Given records:
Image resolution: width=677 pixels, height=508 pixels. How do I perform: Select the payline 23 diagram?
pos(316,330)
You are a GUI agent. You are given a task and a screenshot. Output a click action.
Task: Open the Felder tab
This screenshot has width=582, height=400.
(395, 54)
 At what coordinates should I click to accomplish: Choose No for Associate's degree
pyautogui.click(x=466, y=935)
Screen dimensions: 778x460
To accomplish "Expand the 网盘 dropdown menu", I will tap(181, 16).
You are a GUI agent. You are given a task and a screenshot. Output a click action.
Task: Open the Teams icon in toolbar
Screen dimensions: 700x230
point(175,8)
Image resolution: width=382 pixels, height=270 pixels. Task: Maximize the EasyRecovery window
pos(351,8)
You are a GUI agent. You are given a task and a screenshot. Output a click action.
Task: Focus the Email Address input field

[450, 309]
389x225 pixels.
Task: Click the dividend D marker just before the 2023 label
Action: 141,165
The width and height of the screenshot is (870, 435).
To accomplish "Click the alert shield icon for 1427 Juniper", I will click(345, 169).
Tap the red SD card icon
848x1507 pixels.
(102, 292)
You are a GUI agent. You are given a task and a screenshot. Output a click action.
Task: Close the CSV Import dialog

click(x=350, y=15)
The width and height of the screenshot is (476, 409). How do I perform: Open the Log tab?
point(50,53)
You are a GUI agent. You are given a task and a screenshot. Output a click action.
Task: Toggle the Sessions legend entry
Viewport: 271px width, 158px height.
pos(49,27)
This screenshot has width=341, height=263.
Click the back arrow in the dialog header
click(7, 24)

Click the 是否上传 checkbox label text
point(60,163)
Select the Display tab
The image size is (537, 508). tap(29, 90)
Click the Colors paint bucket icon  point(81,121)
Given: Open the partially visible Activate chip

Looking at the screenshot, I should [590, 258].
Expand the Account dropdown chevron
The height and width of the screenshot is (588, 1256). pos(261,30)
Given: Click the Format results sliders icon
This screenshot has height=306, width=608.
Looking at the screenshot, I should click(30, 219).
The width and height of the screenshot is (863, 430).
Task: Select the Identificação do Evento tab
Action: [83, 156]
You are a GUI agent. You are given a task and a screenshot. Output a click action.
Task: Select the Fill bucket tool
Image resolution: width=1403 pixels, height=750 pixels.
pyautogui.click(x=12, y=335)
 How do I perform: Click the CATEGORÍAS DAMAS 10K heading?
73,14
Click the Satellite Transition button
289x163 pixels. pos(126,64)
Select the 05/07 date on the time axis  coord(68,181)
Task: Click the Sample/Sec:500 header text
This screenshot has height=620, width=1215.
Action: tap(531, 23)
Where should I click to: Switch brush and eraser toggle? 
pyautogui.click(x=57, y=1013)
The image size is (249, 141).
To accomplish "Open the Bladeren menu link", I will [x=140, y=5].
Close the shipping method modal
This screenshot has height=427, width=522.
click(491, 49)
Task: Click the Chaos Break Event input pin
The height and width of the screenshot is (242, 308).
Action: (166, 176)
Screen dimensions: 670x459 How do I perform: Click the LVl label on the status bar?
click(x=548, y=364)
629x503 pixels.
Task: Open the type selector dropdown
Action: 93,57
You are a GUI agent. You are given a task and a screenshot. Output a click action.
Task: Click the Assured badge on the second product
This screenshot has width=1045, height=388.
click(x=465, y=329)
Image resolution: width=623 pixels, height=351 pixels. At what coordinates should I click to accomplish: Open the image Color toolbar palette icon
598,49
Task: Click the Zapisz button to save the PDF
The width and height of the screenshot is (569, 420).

Directions: Print all the data exactly as shown above.

Written answer:
Image resolution: width=677 pixels, height=508 pixels. How do I perform: Select the payline 23 diagram?
pos(316,330)
You are a GUI agent. You are given a task and a screenshot. Output a click action.
Task: Open the Felder tab
This screenshot has width=582, height=400.
(395, 54)
 At what coordinates should I click to accomplish: Choose No for Associate's degree
pyautogui.click(x=466, y=935)
Screen dimensions: 778x460
To accomplish "Expand the 网盘 dropdown menu", I will tap(181, 16).
You are a GUI agent. You are given a task and a screenshot. Output a click action.
Task: Open the Teams icon in toolbar
Screen dimensions: 700x230
point(175,8)
Image resolution: width=382 pixels, height=270 pixels. Task: Maximize the EasyRecovery window
pos(351,8)
You are a GUI agent. You are given a task and a screenshot. Output a click action.
Task: Focus the Email Address input field

[450, 309]
389x225 pixels.
Task: Click the dividend D marker just before the 2023 label
Action: 141,165
The width and height of the screenshot is (870, 435).
To accomplish "Click the alert shield icon for 1427 Juniper", I will click(345, 169).
Tap the red SD card icon
848x1507 pixels.
(102, 292)
You are a GUI agent. You are given a task and a screenshot. Output a click action.
Task: Close the CSV Import dialog

click(x=350, y=15)
The width and height of the screenshot is (476, 409). How do I perform: Open the Log tab?
point(50,53)
You are a GUI agent. You are given a task and a screenshot. Output a click action.
Task: Toggle the Sessions legend entry
Viewport: 271px width, 158px height.
pos(49,27)
This screenshot has width=341, height=263.
Click the back arrow in the dialog header
click(7, 24)

Click the 是否上传 checkbox label text
point(60,163)
Select the Display tab
The image size is (537, 508). tap(29, 90)
Click the Colors paint bucket icon  point(81,121)
Given: Open the partially visible Activate chip

Looking at the screenshot, I should [590, 258].
Expand the Account dropdown chevron
The height and width of the screenshot is (588, 1256). pos(261,30)
Given: Click the Format results sliders icon
This screenshot has height=306, width=608.
Looking at the screenshot, I should click(30, 219).
The width and height of the screenshot is (863, 430).
Task: Select the Identificação do Evento tab
Action: [83, 156]
You are a GUI agent. You are given a task and a screenshot. Output a click action.
Task: Select the Fill bucket tool
Image resolution: width=1403 pixels, height=750 pixels.
pyautogui.click(x=12, y=335)
 How do I perform: Click the CATEGORÍAS DAMAS 10K heading?
73,14
Click the Satellite Transition button
289x163 pixels. pos(126,64)
Select the 05/07 date on the time axis  coord(68,181)
Task: Click the Sample/Sec:500 header text
This screenshot has height=620, width=1215.
Action: tap(531, 23)
Where should I click to: Switch brush and eraser toggle? 
pyautogui.click(x=57, y=1013)
The image size is (249, 141).
To accomplish "Open the Bladeren menu link", I will [x=140, y=5].
Close the shipping method modal
This screenshot has height=427, width=522.
click(491, 49)
Task: Click the Chaos Break Event input pin
The height and width of the screenshot is (242, 308).
Action: (166, 176)
Screen dimensions: 670x459 How do I perform: Click the LVl label on the status bar?
click(x=548, y=364)
629x503 pixels.
Task: Open the type selector dropdown
Action: 93,57
You are a GUI agent. You are given a task and a screenshot. Output a click action.
Task: Click the Assured badge on the second product
This screenshot has width=1045, height=388.
click(x=465, y=329)
Image resolution: width=623 pixels, height=351 pixels. At what coordinates should I click to accomplish: Open the image Color toolbar palette icon
598,49
Task: Click the Zapisz button to save the PDF
The width and height of the screenshot is (569, 420).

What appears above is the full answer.